Unfortunately, insurance companies have focused only on quarterly results for so many years, that they have forgotten completely about their purpose. They now act as though the premiums are theirs to invest, and anyone making a claim is a criminal, to be treated like one.
If this sounds harsh, I am working on a case where a car decided to make a u-turn, cutting across several lanes, and hitting a motorcycle rider from the side. The rider had no warning, and hit his head so hard he can’t remember the accident.
He has $27,000 in medical bills so far, his bike was totalled, and he lost a lot of gear. In addition, he has a few thousand dollars in wage loss.
The car that hit him only had $50,000 in insurance coverage, through Geico insurance company.
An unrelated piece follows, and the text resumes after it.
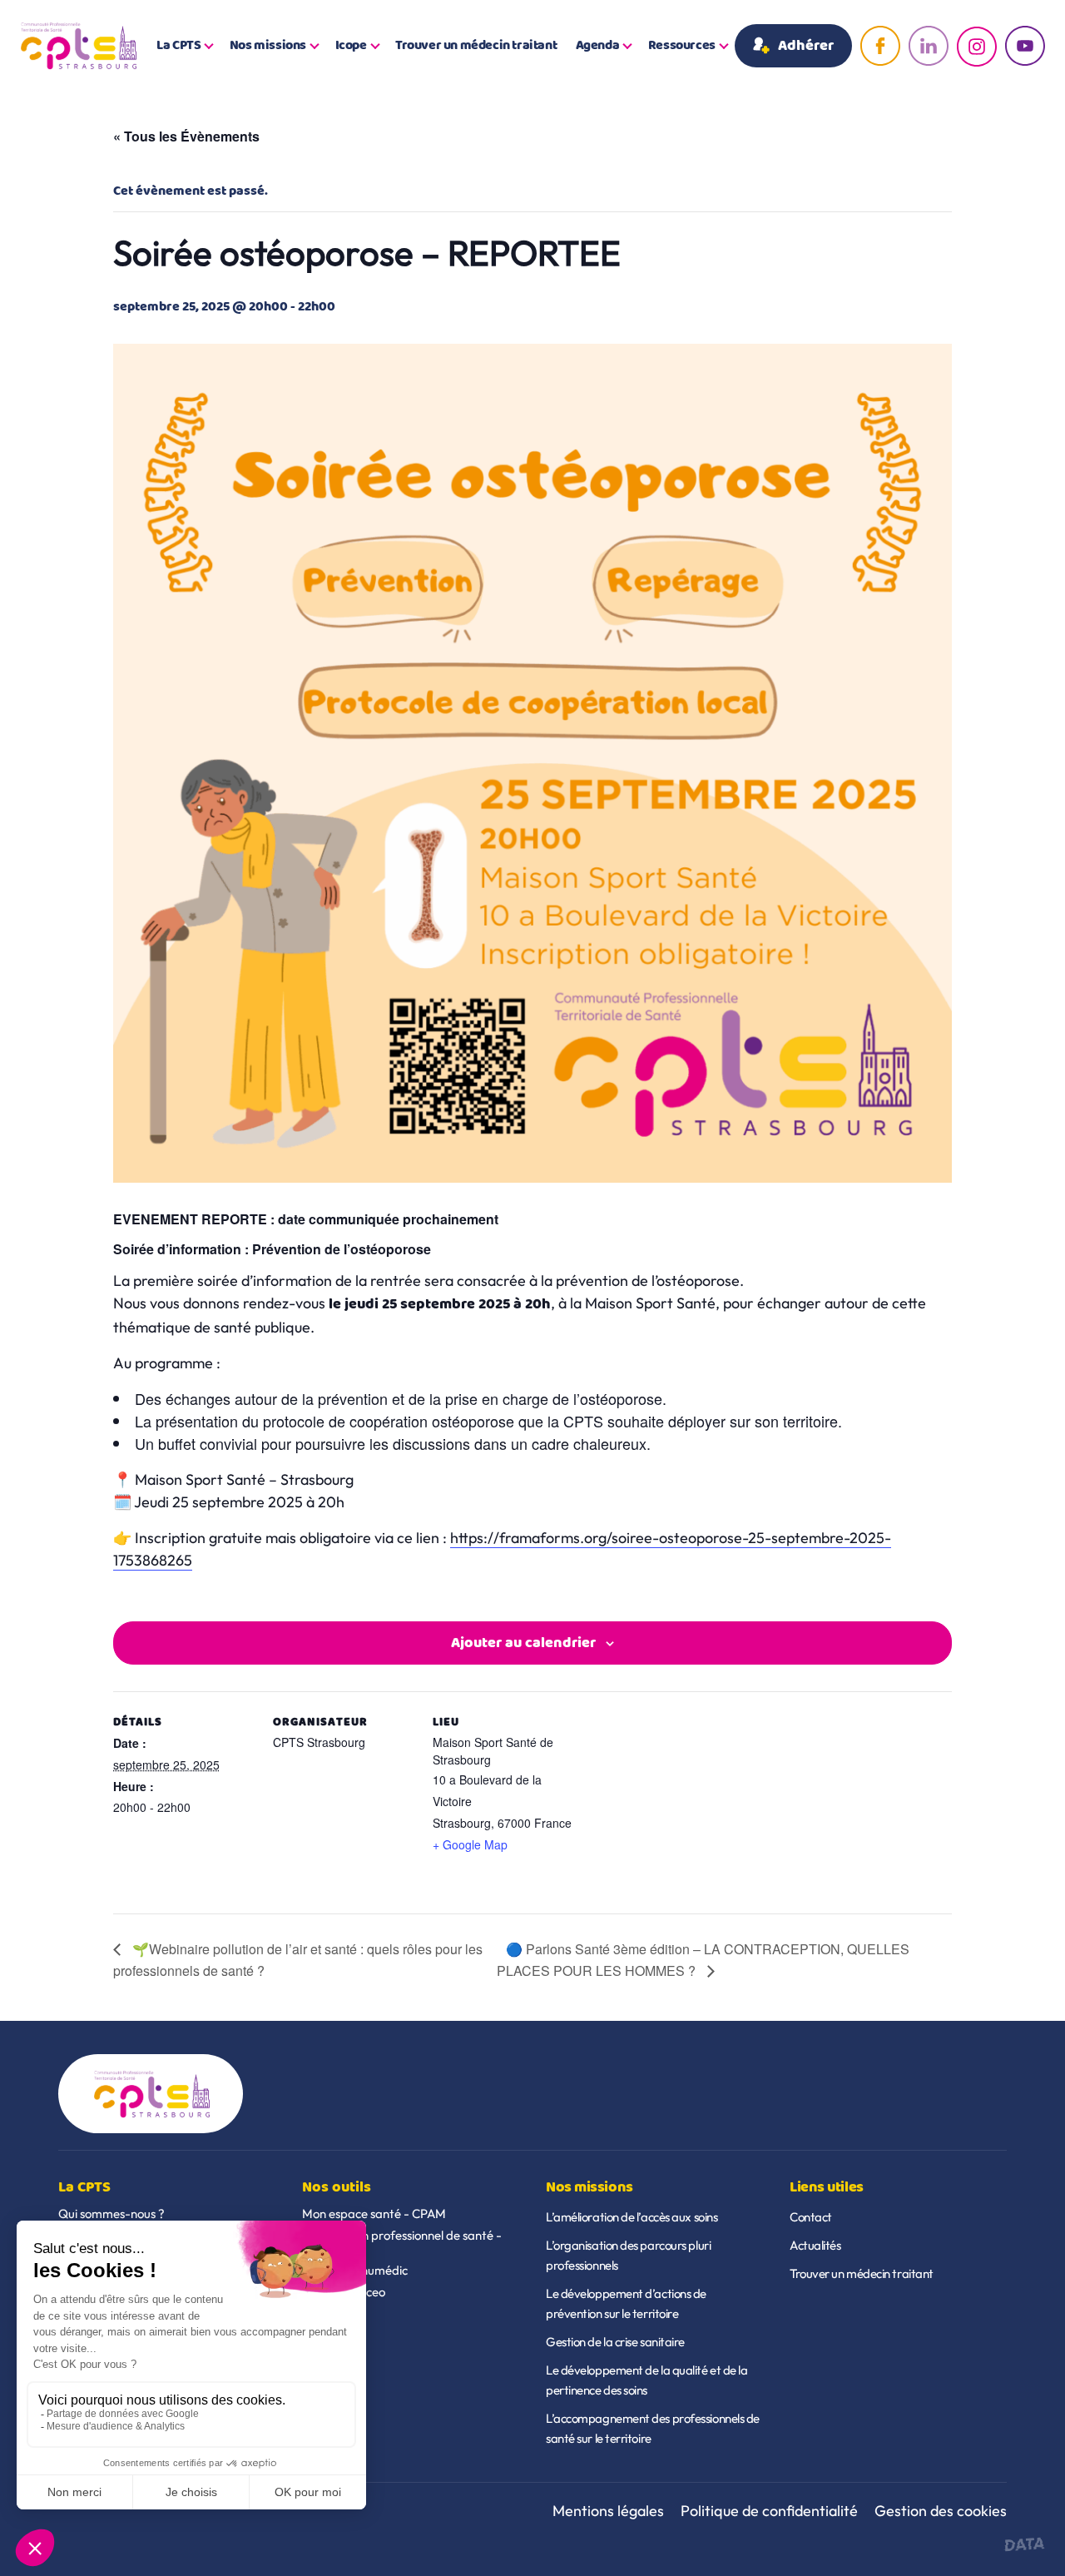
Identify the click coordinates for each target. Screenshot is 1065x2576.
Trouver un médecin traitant (476, 45)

This last week, two appellate courts in California cleared up the law regarding compensation for medical bills, and reaffirmed that your damages are calculated based on what you were billed, even if the treating physician or hospital accepted a reduced amount from the health insurance carrier. [I don’t want to get technical here, but California has a “collateral source rule” that prevents the negligent driver from getting credit for insurance benefits you paid for].
Geico’S wonderful fair and considered offer? $17,000. They based their evaluation on reduced medical bills, in violation of the law. They didn’t offer anything for the motorcycle and property damage (no explanation – your guess is as good as mine).
Realize, I have already filed a lawsuit, as I do regularly. They can’t be thinking the case will go away – it is already in court. No, I am not leaving out something that explains this behavior.
Geico simply has a set up that encourages this kind of nonsense. They simply want to hold on to the money for a while longer. Geico has “house counsel”, meaning that they use attorneys who are their employees. Because they are not paying a real law firm, they figure it costs less to stall on payment.
Will this eventually work out for my client? I could almost guarantee that it will. Will it take longer. Again, yes, it will.
What’s my point? If I sometimes get this kind of response, even after filing suit, what will you get without a lawyer?
The insurance companies love it when you try to settle yourself. They live for the added delay.